Affacciatisi sulle scene musicali, insieme a Keane, Travis, Coldplay, Embrace, etc, a cavallo della seconda ondata di brit pop, gli inglesi Starsailor (nome preso in prestito da un album di Tim Buckley) esordirono all’alba del nuovo millennio con due dischi (Love Is Here del 2001 e Silence Is Easy del 2003) che ebbero un ottimo riscontro di vendite e di critica. Poi, il successo si affievolì, e dopo la pubblicazione di All The Plans (2009) la band si concesse un lungo iato, per ritornare sulle scene, nel 2017, con All This Life, un album discreto, ma un po’ troppo prevedibile.

Dopo altri sette anni, questo nuovo Where The Wild Things Grow, uscito quasi in sordina a marzo di quest’anno, presenta una band che sembra aver ritrovato l’ispirazione dei tempi migliori, quella facilità di scrittura e quel piglio melodico che aveva reso irresistibili i primi due lavori. Realizzato durante la pandemia globale e fortemente influenzato dal divorzio del leader James Walsh, Where The Wild Things Grow è un disco che non scende a patti con la nostalgia, evita di replicare pedissequamente quel suono che per qualche anno fu immediatamente riconoscibile, per cercare nuove strade espressive, che si dipartono da una sorta di crocevia sonoro fra Inghilterra e Stati Uniti, percorse con freschezza attraverso uncinanti melodie.

Che la band sia in palla, lo si capisce subito dall’opener "Into The Wild", un incipit dal vigore inaspettato, che evita clichè ed espedienti elettronici in favore di una strumentazione classicissima (chitarre e hammond) e di un andamento decisamente grintoso, che sfocia in un finale dalle acide sonorità rock gospel. Un piglio elettrico ribadito nella successiva "Heavyweight", sulla cui linea di basso pulsante battagliano organo e chitarre fuzzy, prima che il brano sfoci in un ritornello uncinante.

"After The Rain" è una ballatona struggente che si veste di un leggero abito country soul, facendo capire che la band trova ispirazione guardando anche verso l’altra sponda dell’Atlantico, cosa che, successivamente, accade nell’incedere pigro della suntuosa "Flowers" o nel jingle jangle a la Byrds di "Better Times", i cui cori da stadio chiamano in causa addirittura Bruce Springsteen.

────────────────────

-- Compiti richiesti --
a: Per ciascuna affermazione indica se concorda con la recensione dell'album degli Starsailor, rispondendo sì o no e citando le parole del testo che lo stabiliscono: (i) il nome della band deriva da un album di Tim Buckley; (ii) Where The Wild Things Grow è stato realizzato prima della pandemia; (iii) "After The Rain" ha un andamento grintoso.
b: Trascrivi senza modifiche il passo della recensione dell'album degli Starsailor che comincia con "Affacciatisi sulle scene" e finisce con "po’ troppo prevedibile.".
c: Scrivi il seguito della recensione dell'album degli Starsailor, partendo dopo l'ultima frase riportata.

(Voci di dati memorizzati)
────────────────────

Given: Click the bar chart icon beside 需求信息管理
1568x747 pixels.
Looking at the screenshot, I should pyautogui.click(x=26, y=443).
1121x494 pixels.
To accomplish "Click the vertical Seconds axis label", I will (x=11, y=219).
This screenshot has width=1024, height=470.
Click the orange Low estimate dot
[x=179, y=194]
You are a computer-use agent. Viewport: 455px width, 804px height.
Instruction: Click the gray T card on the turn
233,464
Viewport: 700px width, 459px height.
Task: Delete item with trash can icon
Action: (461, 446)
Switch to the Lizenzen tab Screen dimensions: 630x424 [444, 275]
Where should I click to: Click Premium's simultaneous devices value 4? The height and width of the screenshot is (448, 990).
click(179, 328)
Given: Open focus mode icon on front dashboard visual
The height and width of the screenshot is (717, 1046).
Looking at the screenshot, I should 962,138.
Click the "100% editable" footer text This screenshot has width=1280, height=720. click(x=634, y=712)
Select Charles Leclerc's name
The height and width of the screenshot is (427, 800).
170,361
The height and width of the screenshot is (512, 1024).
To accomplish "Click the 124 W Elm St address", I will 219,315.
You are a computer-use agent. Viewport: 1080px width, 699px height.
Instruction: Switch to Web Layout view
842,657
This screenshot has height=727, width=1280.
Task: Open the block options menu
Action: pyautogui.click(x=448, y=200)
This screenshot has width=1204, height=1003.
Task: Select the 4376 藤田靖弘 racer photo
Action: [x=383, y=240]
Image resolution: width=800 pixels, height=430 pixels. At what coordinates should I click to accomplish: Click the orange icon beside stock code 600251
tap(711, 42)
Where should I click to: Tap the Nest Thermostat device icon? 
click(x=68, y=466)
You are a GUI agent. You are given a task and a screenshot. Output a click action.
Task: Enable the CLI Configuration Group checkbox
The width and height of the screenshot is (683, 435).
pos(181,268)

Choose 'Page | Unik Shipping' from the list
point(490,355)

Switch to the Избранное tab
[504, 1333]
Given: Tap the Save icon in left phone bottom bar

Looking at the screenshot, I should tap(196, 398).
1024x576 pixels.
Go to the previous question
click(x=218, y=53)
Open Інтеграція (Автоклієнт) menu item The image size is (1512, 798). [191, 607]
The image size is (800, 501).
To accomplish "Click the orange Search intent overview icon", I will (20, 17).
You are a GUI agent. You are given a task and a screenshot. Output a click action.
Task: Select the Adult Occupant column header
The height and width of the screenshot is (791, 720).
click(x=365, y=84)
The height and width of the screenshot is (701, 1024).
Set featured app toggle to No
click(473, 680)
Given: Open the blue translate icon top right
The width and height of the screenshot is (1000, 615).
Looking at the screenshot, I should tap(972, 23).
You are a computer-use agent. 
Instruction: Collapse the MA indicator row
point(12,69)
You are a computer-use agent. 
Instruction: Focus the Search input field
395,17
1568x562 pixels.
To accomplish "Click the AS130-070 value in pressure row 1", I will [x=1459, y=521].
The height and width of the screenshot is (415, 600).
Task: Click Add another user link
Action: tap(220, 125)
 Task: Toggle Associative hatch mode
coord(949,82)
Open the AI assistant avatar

────────────────────

-- Risposte --
a:
(i) Sì: "nome preso in prestito da un album di Tim Buckley".
(ii) No: "Realizzato durante la pandemia globale".
(iii) No: "After The Rain" è una ballatona struggente".

b:
Affacciatisi sulle scene musicali, insieme a Keane, Travis, Coldplay, Embrace, etc, a cavallo della seconda ondata di brit pop, gli inglesi Starsailor (nome preso in prestito da un album di Tim Buckley) esordirono all’alba del nuovo millennio con due dischi (Love Is Here del 2001 e Silence Is Easy del 2003) che ebbero un ottimo riscontro di vendite e di critica. Poi, il successo si affievolì, e dopo la pubblicazione di All The Plans (2009) la band si concesse un lungo iato, per ritornare sulle scene, nel 2017, con All This Life, un album discreto, ma un po’ troppo prevedibile.

c:
E’ evidente che gli Starsailor cerchino un modo per evitare di replicare se stessi, per riproporsi al pubblico fuori dagli steccati del più frusto brit pop, e lo fanno con grande consapevolezza, come, ad esempio, in "Dead On The Monkey", un gioiellino che rielabora il loro sound caratteristico attraverso un moderno suono indie rock e un coinvolgente appeal radiofonico.

Poi, certo, la ballata nostalgica dal plumbeo retrogusto british resta la freccia più acuminata dell’arco della band inglese, che in tal senso, stante anche una ritrovata vitalità compositiva, non sbaglia un colpo. La title track vale da sola il prezzo del disco, e quegli accordi in minore che spingono il ritornello in uno sprofondo dolente e malinconico sono in grado di sbriciolare il cuore anche all’ascoltatore più disattento. Allo stesso modo, la conclusiva "Hanging In The Balance", punta di plettro e pianoforte, e il liquido fingerpicking di "Hard Love" sono tanto intense e sincere nella loro palpabile mestizia, da ingenerare più di una lacrima di commozione.

Sotto la guida del produttore Richard McNamara (chitarrista degli Embrace), con Where The Wild Things Grow, gli Starsailor sono riusciti a mantenersi fedeli alle proprie radici, ma allo stesso tempo hanno infuso nella loro musica una ritrovata passione e la volontà di rinnovarsi, evitando sterili tropi in odor di naftalina. Con ogni canzone della scaletta, la band inglese riafferma, oggi, il posto che gli è dovuto nel panorama musicale, dimostrando che, sebbene sia inevitabile un certo retrogusto nostalgico, il suo viaggio creativo è lungi dall'essere finito. Davvero un gradito ritorno.